◆ QUESTIONS SUR L'EXTRAIT
1/ D'après le texte sur Sophie Bourgeois, depuis combien de temps est-elle accompagnante aux aînés ?
2/ Recopiez, dans le texte sur Sophie Bourgeois, le passage qui va de « Sophie Bourgeois s’est » à « éviter la contamination. ».
3/ Rédigez la suite du texte sur Sophie Bourgeois, à partir de sa dernière phrase.

◆ TEXTE EXTRAIT
+ + + +

Mme Bourgeois réclame cette protection depuis le début de la crise. Malgré cela, elle est demeurée sans réponse et dans le néant.

«Je n’ai jamais eu d’explications. J’ai envoyé à quelques reprises des courriels et aucune réponse, sinon que « ça s’en vient ». Je ne comprends pas pourquoi ç’a été si long, c’est une clientèle très à risque», insiste-t-elle.

«Aussi, on ne nous a jamais donné de consignes claires. Aucune formation. En fait, je n’ai jamais eu d’appels ou de communication depuis le début», poursuit celle qui est accompagnante aux aînés depuis quatre ans.

Sophie Bourgeois s’est surtout sentie mise de côté et laissée à elle-même lorsqu’elle a constaté que les infirmières et infirmières auxiliaires qu’elle croisait dans les domiciles où elle travaillait étaient vêtues des équipements de protection individuelle (masque et visière) et avaient tout le nécessaire pour éviter la contamination.

«J’ai eu l’impression que mes soins étaient moins considérés. Je ne comprenais pas pourquoi ces infirmières avaient rapidement eu leurs équipements et pas moi. Pourtant, on est dans le même milieu et on donne les mêmes soins d’hygiène. Elles donnent des bains, j’en donne, elles administrent des médicaments, j’en administre aussi. Je me suis sentie un peu mise de côté. C’est quelque chose que j’ai trouvé un peu plus difficile», confie-t-elle.

Prévoyante, professionnelle et ayant à cœur la santé de ses usagers, Sophie Bourgeois ne s’est pas fiée sur le CLSC pour recevoir ses équipements. Avant même que le gouvernement ne décrète l’état d’urgence sanitaire, elle avait fait le plein de Purrell et s’était procuré des masques. Des dépenses qu’elle a déboursées de sa poche.

«Dès que ç’a commencé en France, je me suis équipée. C’était important pour moi d’être prévoyante, car je suis une travailleuse autonome. Je ne peux pas me permettre qu’il arrive quelque chose à mes clients et perdre mon nom (…) Je le fais pour eux, car je n’ai pas peur pour moi. Mais avec les mesures mises en place, j’ai confiance», précise-t-elle.

Étant donné l’absence de communication et de formation, Sophie Bourgeois intervient selon le bon sens tout en appliquant les consignes de la Santé publique diffusées dans les différents médias.

+ + + +

(Entrées enregistrées)
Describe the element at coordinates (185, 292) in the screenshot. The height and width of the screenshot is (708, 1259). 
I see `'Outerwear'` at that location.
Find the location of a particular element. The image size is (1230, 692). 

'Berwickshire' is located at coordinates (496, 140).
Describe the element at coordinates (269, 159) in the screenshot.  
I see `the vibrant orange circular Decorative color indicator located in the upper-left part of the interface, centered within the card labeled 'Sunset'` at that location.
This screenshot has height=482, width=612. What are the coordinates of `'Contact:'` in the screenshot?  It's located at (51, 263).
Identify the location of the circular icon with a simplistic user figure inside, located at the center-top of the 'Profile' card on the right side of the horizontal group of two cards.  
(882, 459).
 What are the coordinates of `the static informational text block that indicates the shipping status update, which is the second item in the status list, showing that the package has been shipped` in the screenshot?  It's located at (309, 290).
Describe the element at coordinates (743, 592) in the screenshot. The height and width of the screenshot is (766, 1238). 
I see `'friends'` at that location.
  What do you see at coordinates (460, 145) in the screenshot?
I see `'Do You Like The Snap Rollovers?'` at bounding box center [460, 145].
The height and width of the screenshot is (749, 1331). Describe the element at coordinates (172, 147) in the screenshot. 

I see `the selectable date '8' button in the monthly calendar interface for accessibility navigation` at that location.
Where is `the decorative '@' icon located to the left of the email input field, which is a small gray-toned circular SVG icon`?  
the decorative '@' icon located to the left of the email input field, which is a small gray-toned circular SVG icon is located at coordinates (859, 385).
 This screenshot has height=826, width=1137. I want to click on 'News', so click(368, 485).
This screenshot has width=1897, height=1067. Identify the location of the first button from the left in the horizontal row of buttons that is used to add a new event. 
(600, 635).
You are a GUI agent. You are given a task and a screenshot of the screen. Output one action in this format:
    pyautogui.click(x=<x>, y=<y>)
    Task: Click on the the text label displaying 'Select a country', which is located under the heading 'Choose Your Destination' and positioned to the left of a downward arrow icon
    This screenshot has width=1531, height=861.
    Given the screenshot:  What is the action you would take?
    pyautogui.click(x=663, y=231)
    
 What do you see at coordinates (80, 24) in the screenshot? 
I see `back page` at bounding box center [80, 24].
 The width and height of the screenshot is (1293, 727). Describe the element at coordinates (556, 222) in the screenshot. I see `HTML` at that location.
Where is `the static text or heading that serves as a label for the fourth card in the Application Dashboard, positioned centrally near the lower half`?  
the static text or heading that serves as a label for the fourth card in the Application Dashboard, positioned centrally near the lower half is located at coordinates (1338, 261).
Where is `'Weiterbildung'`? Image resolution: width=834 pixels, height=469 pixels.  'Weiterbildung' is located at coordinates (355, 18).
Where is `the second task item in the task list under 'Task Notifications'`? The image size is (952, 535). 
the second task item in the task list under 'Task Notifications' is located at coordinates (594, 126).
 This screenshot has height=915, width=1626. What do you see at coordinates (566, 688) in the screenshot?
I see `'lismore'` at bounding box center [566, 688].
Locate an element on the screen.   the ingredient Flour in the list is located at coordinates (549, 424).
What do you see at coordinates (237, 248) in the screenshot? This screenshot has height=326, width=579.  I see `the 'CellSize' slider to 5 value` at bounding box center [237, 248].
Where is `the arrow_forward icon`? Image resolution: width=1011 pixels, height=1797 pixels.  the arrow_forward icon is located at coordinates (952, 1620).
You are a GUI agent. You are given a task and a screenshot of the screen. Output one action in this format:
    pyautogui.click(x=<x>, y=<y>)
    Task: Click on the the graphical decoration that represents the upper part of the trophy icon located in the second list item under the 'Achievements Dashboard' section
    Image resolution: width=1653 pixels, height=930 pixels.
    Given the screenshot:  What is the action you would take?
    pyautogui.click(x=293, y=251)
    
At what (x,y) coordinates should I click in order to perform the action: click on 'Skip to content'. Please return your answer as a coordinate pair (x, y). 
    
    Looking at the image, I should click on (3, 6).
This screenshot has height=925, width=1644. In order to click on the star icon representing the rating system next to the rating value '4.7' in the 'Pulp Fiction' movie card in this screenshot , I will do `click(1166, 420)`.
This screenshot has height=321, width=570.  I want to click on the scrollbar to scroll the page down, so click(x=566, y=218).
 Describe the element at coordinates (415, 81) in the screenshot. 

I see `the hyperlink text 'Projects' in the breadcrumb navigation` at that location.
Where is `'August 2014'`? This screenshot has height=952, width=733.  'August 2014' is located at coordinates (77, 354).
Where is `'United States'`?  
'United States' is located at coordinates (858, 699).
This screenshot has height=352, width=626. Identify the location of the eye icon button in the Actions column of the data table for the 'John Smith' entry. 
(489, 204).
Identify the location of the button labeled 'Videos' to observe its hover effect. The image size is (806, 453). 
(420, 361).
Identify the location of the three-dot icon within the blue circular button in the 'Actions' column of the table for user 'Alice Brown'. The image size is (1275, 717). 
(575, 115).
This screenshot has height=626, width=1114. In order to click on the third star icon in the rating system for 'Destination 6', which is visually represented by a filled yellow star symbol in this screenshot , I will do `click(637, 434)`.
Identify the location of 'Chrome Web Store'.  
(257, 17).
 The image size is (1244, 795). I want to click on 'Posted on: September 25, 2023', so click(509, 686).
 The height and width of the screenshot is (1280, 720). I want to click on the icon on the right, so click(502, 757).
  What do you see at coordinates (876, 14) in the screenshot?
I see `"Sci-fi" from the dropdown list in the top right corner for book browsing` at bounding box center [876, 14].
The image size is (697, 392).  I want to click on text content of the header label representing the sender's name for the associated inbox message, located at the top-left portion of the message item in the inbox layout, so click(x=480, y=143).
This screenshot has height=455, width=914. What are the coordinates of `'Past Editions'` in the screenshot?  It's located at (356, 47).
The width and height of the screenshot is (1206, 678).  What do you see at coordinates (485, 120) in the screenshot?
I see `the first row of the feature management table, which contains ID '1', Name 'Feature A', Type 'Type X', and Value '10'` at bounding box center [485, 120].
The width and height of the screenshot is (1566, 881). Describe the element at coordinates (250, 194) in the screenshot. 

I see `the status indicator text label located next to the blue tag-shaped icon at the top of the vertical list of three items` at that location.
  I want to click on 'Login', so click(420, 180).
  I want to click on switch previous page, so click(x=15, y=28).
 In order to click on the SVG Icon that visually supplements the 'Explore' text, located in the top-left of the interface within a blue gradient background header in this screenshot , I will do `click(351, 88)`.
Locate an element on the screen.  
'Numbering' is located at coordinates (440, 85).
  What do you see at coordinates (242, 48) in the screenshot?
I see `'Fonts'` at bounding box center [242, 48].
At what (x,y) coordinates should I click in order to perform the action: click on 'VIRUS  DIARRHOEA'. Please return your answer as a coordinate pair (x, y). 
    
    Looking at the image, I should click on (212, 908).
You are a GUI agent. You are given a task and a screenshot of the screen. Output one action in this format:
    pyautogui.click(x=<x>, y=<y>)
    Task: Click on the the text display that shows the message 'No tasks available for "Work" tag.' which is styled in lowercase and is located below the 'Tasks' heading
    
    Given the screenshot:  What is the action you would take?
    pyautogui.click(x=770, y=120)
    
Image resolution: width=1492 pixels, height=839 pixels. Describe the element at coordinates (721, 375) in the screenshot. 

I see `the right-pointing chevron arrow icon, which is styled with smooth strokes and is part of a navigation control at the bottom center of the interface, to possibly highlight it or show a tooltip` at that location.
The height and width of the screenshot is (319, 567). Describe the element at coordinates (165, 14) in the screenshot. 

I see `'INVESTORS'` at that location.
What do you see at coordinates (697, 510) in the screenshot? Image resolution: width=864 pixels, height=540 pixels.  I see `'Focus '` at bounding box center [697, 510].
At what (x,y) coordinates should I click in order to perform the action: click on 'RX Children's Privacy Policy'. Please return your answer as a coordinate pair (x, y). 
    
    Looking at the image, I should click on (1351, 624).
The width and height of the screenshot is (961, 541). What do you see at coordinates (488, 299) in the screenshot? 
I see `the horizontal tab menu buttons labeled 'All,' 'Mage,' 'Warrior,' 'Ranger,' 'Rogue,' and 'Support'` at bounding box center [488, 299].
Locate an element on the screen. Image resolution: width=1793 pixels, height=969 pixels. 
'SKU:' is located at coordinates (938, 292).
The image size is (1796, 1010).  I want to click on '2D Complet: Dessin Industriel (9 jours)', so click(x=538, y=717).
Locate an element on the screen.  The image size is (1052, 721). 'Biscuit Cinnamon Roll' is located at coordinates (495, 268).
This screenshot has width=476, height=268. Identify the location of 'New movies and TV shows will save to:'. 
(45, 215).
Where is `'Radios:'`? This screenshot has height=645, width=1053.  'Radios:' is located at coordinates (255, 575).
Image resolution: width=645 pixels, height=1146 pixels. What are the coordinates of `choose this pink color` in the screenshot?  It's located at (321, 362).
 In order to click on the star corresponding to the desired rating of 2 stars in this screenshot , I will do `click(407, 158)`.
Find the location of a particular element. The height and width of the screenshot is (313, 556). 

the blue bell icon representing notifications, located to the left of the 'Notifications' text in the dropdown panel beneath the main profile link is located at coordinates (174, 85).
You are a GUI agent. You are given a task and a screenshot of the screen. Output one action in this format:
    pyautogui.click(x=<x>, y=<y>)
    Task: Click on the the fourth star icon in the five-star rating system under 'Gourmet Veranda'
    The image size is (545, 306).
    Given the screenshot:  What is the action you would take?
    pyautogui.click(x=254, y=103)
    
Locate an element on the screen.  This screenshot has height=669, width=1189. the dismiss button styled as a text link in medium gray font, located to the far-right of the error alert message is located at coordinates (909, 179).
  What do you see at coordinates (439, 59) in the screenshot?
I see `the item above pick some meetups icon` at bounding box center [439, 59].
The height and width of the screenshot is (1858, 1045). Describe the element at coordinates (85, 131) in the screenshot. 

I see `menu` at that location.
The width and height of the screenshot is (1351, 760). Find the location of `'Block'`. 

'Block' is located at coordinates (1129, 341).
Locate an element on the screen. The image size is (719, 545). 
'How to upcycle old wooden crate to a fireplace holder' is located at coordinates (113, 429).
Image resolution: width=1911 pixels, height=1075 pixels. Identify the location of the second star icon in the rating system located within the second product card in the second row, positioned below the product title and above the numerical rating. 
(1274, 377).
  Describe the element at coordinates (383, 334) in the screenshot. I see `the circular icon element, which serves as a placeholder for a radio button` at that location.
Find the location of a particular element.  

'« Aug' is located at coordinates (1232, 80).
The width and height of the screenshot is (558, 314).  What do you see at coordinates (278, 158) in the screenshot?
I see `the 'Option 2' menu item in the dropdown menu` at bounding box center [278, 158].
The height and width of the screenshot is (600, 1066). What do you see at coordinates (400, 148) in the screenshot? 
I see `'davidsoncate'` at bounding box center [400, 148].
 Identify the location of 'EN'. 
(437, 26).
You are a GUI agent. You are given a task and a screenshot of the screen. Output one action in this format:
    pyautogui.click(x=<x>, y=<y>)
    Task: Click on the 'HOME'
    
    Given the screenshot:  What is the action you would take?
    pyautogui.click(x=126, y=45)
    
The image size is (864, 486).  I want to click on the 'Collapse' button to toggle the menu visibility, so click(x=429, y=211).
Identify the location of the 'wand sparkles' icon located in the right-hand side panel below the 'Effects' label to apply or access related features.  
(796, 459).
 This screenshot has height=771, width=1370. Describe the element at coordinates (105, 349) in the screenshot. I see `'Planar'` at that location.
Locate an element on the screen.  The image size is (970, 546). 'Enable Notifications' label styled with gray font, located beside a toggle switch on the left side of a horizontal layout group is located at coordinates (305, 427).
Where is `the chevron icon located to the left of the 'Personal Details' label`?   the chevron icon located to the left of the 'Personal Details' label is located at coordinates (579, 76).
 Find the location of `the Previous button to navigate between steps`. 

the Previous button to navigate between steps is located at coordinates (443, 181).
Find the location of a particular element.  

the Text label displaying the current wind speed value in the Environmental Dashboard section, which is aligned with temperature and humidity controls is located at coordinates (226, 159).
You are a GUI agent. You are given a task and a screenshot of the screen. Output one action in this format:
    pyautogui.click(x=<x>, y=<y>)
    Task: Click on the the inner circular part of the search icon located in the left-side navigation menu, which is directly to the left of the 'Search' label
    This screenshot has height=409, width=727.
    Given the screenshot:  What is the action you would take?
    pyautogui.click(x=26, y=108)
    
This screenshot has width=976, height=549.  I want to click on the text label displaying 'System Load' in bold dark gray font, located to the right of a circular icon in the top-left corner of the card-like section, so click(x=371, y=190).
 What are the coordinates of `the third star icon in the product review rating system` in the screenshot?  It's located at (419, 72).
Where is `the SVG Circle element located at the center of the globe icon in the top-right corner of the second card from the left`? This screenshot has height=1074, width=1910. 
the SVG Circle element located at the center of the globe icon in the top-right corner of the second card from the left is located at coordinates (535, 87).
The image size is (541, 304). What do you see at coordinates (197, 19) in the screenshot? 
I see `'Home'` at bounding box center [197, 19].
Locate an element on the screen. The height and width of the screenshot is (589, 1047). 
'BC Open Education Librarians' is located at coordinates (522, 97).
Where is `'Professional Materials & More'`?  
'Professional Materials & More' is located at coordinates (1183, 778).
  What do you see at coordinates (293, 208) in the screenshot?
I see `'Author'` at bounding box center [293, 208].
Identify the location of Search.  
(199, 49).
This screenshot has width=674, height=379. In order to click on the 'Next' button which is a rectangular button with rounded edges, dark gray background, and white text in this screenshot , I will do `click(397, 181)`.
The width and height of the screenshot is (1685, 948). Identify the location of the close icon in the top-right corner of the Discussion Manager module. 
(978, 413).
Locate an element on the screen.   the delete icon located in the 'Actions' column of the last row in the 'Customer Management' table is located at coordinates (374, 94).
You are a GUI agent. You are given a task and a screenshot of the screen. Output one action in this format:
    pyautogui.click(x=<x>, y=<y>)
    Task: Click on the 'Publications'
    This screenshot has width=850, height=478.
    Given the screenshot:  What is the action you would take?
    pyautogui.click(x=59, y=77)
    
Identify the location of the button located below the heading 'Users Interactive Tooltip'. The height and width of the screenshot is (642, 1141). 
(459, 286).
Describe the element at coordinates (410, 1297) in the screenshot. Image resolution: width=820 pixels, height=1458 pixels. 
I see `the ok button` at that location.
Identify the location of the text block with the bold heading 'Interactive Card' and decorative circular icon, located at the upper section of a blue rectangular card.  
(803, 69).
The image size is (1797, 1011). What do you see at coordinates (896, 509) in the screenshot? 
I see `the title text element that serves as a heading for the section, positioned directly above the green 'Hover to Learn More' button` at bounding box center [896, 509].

+ + + +

◆ RÉPONSES
1/ Depuis quatre ans.

2/
Sophie Bourgeois s’est surtout sentie mise de côté et laissée à elle-même lorsqu’elle a constaté que les infirmières et infirmières auxiliaires qu’elle croisait dans les domiciles où elle travaillait étaient vêtues des équipements de protection individuelle (masque et visière) et avaient tout le nécessaire pour éviter la contamination.

3/
«Depuis que j’ai reçu mon équipement, je n’ai pas eu de suivi à savoir si j’avais des questions. Je ne sais pas si c’est parce qu’on fait confiance aux gens. Il y a réellement une petite lacune ici. On aurait dû appeler tout le monde et s’assurer que chaque aidant à domicile ait bien compris le principe d’enfiler adéquatement un masque et de respecter toutes les règles de sécurité», déplore-t-elle.

Malgré les inquiétudes qu’elle a pu avoir et le stress que cela a pu causer, Mme Bourgeois continue de faire son travail avec cœur et rigueur tout en offrant son soutien constant aux familles des usagers.

«On doit supporter les familles inquiètes à travers nos inquiétudes. Un moment donné, j’étais le seul lien entre l’usager et la famille. Ils ont besoin d’être rassurés (…) Heureusement, les gens sont contents de me voir. De me voir fidèle au poste pour eux, ça les rassure. Ils sont beaucoup moins anxieux, parce qu’ils sont moins isolés», partage-t-elle.

Avant le début de la pandémie, Sophie Bourgeois accompagnait 18 aînés. Elle travaillait six jours par semaine à raison de plusieurs heures par jour. Elle ne s’occupe maintenant que de cinq personnes, les autres étant hébergées en CHSLD ou en résidence privée pour aînés où l’accès lui est depuis refusé alors qu’on manque cruellement de bras.

«Je me sens un peu impuissante face à ça. Je comprends la règle de ne pas pouvoir entrer, étant donné que je me promène d’une place à l’autre, mais en même temps, si on suit à la lettre les mesures d’hygiène, il semble qu’il serait important d’aller prêter main-forte», laisse-t-elle tomber.

D’ici à ce qu’elle puisse prendre soin de l’ensemble de ses clients à nouveau, Sophie Bourgeois use de créativité pour égayer un tant soit peu leur journée.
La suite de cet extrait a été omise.